An inspector may discover health concerns as part of her routine inspection of public buildings or be directed to a suspected source of a health threat by a concerned company or individual. The scope of what she may be required to investigate is comprehensive, as it encompasses all buildings and sites that may pose health threats. The building or site may be privately owned or operated, but still be dangerous to the public if it produces odors, smells or pollutants that are considered hazardous.
Common areas of concern to the inspector include dormant swimming pools, stagnant ponds, restaurants and manufacturing or production facilities. Pools and ponds are common breeding grounds for disease-carrying mosquitoes and other pests. Restaurants may have inadequate air purification or ventilation systems that spew offensive odors into the air.
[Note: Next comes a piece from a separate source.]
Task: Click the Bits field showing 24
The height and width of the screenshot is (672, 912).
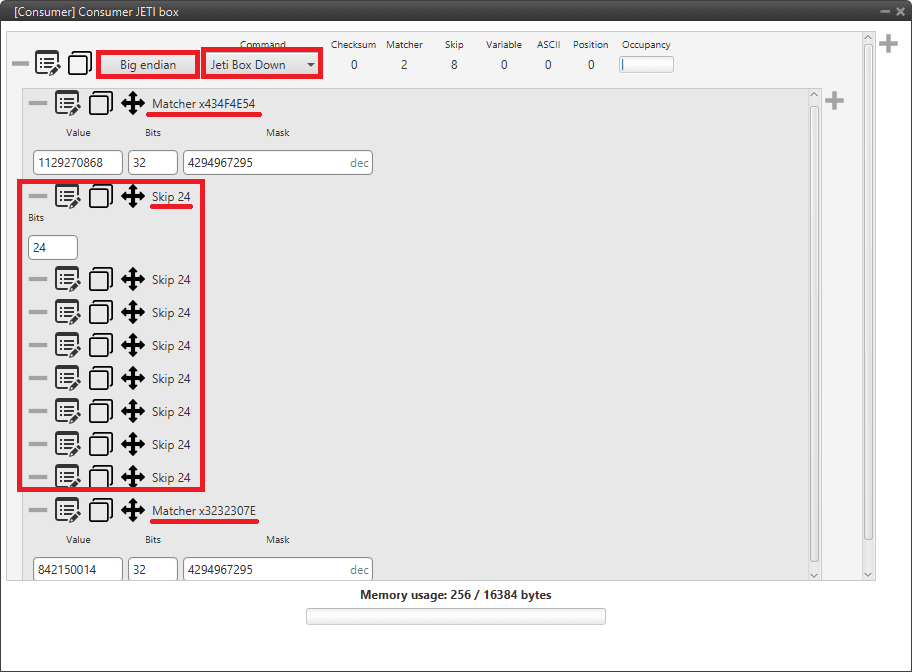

Manufacturing plants are sometimes involved in operations that create pollution in the air or contaminate water sources. Sewage and garbage disposal habits are common concerns in a variety of environments.
If a public health inspector discovers an area of concern, she is generally expected to advise the offender of the infraction. Her knowledge of permits, codes and regulations for individual businesses and industries is normally required to adequately explain offenses and offer corrective solutions. She is customarily required to issue a formal citation if the offender does not correct the violation in a timely manner.
A successful public health inspector typically has great communication skills. Her ability to tactfully approach code violators and recommend solutions is an important part of her job. She is frequently required to issue citations and her skills in being firm yet empathetic in her delivery generally yield the desired compliance.
Being organized and detail-oriented are also traditionally vital to her success. A public health inspector is typically required to follow up on citations and document her progress in resolving issues. Following protocol in filing paperwork is particularly important if an offender challenges the charges of endangering the public’s health.
Most public health inspector positions require a bachelor’s degree in public or occupational health, biology or environmental sciences. Some jobs may call for a master’s degree in a similar area of concentration. Certifications may be needed in certain areas or if an inspector wishes to specialize in a particular area of public health investigation and enforcement.